I looked away from the mirror at the sound of my mum’s footsteps. She rushed through the doorway of the bathroom and swept me into a hug.
Gold, the puffer, flew off me with a chirp.
“My handsome little baby.” She spoke. “Already going to school. You know, these will be some of the best days of your life. Don’t grow up too fast now.”
We laughed. We both knew that wasn’t going to happen. I looked five or six years old only a year ago, and now I was far older even though I’d used the Mark less.
The month I spent comatose accounted for some of the growth, but the rest came from constant use of my Mark. There were two facts I knew now. First, the pain was getting worse.
Second, the Mark was aging me at a faster rate.
It had gotten so bad that I was reluctant to use the Mark even when I had met all the conditions. I didn’t want to age further than I already had. If I accidentally took it too far, then I wouldn’t need to wait until twenty-five to die, I would already be suffering from old age.
A smaller concern was that I would grow out of my uniform too fast. It was fancy compared to what I usually wore. A white blazer, a buttoned blue shirt, and white pants.

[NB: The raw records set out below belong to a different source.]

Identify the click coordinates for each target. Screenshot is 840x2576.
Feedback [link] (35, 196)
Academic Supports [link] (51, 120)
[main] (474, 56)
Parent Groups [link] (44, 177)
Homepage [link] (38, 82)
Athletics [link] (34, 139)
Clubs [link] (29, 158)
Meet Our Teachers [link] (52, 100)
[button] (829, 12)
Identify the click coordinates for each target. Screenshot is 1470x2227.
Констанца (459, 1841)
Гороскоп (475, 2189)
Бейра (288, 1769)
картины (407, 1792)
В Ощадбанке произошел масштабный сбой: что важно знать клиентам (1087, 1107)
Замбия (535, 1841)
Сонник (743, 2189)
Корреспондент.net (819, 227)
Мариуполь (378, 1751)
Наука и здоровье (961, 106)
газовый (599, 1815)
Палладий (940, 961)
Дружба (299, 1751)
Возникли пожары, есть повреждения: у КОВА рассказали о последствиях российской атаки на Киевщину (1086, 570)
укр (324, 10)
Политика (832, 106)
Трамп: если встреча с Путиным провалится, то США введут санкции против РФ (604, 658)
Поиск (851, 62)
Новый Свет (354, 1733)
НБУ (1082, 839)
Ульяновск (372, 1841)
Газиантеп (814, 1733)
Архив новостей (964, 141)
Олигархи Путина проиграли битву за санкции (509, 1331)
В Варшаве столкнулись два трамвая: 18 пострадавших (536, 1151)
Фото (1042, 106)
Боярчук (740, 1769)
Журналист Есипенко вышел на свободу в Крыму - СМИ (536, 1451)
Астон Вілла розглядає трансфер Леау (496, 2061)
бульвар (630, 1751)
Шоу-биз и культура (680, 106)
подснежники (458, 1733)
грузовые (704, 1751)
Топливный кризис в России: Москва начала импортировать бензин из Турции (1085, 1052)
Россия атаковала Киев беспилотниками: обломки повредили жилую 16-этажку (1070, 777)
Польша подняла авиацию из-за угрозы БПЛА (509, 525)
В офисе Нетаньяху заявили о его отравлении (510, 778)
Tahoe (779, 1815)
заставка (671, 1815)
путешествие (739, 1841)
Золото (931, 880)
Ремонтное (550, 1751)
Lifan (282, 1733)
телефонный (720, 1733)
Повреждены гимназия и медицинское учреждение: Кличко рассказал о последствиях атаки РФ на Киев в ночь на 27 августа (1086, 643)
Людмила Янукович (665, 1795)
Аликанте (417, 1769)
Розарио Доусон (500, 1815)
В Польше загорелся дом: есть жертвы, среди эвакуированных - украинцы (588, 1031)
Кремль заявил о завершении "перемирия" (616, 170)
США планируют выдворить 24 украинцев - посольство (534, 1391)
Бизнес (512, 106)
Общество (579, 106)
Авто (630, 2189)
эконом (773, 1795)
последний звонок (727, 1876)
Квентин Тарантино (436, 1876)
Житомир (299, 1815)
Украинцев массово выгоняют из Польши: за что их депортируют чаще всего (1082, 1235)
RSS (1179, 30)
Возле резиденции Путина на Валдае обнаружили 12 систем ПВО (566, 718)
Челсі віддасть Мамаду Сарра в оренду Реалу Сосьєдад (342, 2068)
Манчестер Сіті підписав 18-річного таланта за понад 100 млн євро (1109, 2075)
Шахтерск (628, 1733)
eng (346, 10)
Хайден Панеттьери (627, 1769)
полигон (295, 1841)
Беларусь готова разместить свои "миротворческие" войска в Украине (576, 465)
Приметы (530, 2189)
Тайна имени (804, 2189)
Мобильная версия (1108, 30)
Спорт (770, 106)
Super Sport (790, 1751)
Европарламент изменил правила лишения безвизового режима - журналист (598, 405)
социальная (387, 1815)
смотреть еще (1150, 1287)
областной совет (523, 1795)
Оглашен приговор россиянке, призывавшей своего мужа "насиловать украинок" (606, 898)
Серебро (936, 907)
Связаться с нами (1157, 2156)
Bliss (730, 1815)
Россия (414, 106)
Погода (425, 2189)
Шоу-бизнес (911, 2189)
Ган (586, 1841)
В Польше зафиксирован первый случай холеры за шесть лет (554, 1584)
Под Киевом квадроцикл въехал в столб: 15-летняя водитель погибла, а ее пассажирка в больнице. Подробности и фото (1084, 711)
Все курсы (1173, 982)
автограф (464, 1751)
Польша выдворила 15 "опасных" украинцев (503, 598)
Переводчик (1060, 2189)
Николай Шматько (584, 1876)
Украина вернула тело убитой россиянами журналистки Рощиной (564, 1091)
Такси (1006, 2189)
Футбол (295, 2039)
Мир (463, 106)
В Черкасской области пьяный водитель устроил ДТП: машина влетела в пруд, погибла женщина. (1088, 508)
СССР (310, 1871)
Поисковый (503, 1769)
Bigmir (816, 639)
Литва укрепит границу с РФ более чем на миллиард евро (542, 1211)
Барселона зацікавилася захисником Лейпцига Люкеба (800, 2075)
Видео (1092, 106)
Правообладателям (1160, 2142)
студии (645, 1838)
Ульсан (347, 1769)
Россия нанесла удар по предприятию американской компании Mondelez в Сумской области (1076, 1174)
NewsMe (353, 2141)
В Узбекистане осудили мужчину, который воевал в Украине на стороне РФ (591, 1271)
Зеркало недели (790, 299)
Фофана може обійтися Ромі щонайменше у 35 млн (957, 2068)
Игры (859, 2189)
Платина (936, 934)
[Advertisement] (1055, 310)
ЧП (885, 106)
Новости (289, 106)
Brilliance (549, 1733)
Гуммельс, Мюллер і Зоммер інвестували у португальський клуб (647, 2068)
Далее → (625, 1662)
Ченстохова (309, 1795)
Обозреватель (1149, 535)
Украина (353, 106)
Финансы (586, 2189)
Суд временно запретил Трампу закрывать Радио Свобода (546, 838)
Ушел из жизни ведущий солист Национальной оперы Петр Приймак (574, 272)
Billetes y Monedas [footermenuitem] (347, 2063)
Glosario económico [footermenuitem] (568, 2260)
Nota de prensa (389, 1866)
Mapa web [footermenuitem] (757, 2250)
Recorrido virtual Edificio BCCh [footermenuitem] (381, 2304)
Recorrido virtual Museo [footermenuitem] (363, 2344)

The school had sent me five different pairs. It came with a personal note from Gerial saying it was a congratulatory gift for being accepted.
I hope I can keep it clean.
My mum gave me a final unnecessary pat down to remove any fluff she saw. We walked into the main room, and I saw my dad working with the inscriber cube.
“What have you got there?” I asked. “Is this… A book?”
There was a tiny shape revolving inside the inscriber cube. The cube glowed with yellow light and lines were carving symbols into the object.
My dad pressed one of the symbols on the cube and the object was ejected from it. It grew to normal size, and I confirmed it was a book.
“A surprise I prepared for your first day of school.” He passed it to me. “Every child should have one of these.”
I held the book and realised it was heavier than it looked. The pages weren’t paper, they were made of a tougher material. Something that would actually hold symbols.
I scrolled through the papers and saw they were all blank. I looked up expectantly at my dad and he smiled.
“We call this a texting book. You see, you can transcribe text into it and then…” He pulled out a book of his own. “Anything you text will be sent straight to me.”
A phone. He’d given me a phone. Sort of. I knew there were regents for communicating voices, but I didn’t know if they could be used long distance in this world.
I looked at the book with renewed interest.
“I love it.” I said. “But I’ll be back here every day. You guys know that, right?”
My dad chuckled and then tore a page out of his book. He gestured for me to pass him my book, and his page flew in as they drew close. The symbols on the cover swirled and changed. There was a new symbol there, and I didn’t recognise it.
“I know I want to be able to talk to you at all times, but sometimes other people want to talk to you as well.” My dad passed my book back to me. “Touch the symbol.”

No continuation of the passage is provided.